Espírito com esqueleto?

Quando eu era membro da congregação de Espinheiros, em Joinville, lá pelo início da década de 1980, houve um período em que não era incomum a manifestação demoníaca nos cultos, quase sempre pessoas que iam à frente pedir oração por algum problema ou em resposta ao famoso apelo: “Quem quer aceitar a Jesus?”. Também podia acontecer a qualquer momento durante a reunião.

Às vezes o ato de se ajoelhar e a queda acompanhada de convulsões parecia um movimento único. Na maioria dos casos, o demônio era expulso ali mesmo, após a ordem do dirigente ou de um obreiro mais fervoroso. Quando o demônio embirrava, para não atrapalhar o andamento do culto, o possesso era levado para uma casinha de quatro cômodos ao lado do templo, que em horas menos sinistras abrigava algumas classes de escola dominical, os ensaios do nosso conjunto vocal e reuniões de departamentos.

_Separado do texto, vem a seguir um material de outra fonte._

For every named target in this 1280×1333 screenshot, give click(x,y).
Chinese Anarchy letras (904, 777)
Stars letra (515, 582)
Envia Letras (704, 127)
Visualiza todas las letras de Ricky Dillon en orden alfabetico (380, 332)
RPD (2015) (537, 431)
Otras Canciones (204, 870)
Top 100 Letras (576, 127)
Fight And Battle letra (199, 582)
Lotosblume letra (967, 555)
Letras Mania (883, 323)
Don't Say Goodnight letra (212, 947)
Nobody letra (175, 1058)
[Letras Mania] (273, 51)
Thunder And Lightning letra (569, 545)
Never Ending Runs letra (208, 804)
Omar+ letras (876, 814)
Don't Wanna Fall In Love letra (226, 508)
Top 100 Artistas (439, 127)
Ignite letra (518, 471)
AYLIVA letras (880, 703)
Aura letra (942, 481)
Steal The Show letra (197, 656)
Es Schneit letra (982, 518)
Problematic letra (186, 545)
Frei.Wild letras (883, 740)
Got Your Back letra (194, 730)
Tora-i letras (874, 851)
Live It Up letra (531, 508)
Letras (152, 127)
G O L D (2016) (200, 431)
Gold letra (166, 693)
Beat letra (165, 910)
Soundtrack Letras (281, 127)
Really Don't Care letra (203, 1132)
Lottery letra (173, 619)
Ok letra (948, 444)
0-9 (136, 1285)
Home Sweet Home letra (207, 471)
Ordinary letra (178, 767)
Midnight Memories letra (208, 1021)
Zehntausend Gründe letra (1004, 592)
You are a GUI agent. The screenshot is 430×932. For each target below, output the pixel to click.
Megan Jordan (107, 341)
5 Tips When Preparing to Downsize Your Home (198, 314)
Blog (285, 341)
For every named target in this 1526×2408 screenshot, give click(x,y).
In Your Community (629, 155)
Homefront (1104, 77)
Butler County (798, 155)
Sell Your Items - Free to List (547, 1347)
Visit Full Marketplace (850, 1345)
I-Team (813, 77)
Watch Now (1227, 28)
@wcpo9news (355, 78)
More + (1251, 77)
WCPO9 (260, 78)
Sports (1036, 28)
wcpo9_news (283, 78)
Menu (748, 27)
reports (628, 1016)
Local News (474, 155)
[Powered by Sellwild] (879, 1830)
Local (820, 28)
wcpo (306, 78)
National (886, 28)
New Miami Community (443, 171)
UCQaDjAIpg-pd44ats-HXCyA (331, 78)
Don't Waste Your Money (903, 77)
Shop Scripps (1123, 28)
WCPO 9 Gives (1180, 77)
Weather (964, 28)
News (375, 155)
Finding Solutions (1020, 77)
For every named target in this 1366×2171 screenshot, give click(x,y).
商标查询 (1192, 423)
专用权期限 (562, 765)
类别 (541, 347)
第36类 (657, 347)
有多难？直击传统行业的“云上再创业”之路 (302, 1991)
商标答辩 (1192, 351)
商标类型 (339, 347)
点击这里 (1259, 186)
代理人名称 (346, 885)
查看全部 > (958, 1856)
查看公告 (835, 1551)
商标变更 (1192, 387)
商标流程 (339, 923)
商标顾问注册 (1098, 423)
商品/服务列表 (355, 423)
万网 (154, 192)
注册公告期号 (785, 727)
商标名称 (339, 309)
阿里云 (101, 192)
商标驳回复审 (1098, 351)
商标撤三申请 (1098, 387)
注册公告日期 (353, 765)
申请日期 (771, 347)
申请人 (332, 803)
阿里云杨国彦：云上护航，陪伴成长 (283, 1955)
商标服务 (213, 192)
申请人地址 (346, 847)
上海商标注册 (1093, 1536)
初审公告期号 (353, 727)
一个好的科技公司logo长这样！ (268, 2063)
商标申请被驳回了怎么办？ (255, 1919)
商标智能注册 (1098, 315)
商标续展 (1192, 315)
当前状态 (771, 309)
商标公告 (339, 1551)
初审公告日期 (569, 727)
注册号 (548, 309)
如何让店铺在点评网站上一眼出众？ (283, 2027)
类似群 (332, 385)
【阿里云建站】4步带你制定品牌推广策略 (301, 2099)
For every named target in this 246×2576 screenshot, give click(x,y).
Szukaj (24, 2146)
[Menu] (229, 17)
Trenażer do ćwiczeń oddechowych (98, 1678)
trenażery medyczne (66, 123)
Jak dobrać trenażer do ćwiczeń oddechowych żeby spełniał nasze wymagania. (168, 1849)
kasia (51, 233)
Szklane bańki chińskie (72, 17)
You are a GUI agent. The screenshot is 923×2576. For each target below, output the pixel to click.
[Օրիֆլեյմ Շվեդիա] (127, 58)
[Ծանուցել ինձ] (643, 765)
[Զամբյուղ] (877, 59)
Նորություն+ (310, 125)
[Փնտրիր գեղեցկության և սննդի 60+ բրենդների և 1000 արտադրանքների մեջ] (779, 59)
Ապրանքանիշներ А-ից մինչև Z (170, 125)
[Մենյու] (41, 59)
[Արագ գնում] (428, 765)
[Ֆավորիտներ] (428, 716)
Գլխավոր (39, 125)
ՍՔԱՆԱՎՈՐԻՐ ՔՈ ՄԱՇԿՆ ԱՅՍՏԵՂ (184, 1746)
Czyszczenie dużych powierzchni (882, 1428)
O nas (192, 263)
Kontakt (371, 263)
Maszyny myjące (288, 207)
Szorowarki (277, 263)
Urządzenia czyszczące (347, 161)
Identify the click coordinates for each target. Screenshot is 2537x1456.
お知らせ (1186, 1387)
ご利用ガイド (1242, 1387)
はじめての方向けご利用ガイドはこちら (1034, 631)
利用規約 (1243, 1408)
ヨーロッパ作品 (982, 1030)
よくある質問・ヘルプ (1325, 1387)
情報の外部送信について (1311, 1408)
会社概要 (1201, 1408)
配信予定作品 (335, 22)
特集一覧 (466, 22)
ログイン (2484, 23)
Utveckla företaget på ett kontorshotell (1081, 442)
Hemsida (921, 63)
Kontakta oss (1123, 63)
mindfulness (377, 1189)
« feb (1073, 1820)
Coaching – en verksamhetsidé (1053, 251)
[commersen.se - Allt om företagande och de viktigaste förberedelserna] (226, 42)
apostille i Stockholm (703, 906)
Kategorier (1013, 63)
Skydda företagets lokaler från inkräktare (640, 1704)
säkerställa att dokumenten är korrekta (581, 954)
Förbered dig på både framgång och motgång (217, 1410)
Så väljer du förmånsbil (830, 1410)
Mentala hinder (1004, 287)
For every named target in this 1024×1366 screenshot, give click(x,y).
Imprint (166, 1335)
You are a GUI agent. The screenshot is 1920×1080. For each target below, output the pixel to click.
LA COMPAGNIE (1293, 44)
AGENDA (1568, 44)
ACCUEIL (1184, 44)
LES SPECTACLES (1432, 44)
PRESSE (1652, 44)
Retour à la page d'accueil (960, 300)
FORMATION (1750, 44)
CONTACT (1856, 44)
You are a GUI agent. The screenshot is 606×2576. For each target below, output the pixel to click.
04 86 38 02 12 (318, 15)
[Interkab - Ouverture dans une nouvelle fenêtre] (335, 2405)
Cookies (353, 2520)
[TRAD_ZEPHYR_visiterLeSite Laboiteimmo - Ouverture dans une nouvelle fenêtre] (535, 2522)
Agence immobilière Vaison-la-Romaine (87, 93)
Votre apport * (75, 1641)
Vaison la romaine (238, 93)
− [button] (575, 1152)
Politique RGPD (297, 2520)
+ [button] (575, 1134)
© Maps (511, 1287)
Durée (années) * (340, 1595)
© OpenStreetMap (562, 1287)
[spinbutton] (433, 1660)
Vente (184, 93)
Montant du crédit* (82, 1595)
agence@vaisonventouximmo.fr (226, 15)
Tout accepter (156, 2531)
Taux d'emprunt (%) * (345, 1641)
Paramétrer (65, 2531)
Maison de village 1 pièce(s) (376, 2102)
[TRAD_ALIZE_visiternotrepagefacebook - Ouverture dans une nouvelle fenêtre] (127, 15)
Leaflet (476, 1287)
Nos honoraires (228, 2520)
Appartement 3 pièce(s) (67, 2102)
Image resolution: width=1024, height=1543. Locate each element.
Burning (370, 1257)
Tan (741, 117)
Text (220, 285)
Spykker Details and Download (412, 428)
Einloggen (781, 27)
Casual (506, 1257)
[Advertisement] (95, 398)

Numa dessas ocasiões, não lembro se no templo ou numa daquelas salas, estava entre os voluntários exorcistas o irmão Alfredo, conhecido na igreja por, digamos, profetizar sem ter dom. As ordens de despejo espiritual e as orações então começaram, continuaram e se prolongaram, e nada de o demônio sair. A certa altura, o irmão Alfredo resolveu radicalizar. Num ímpeto de autoridade, ameaçou o teimoso espírito:

— Sai, demônio, senão eu te quebro os ossos!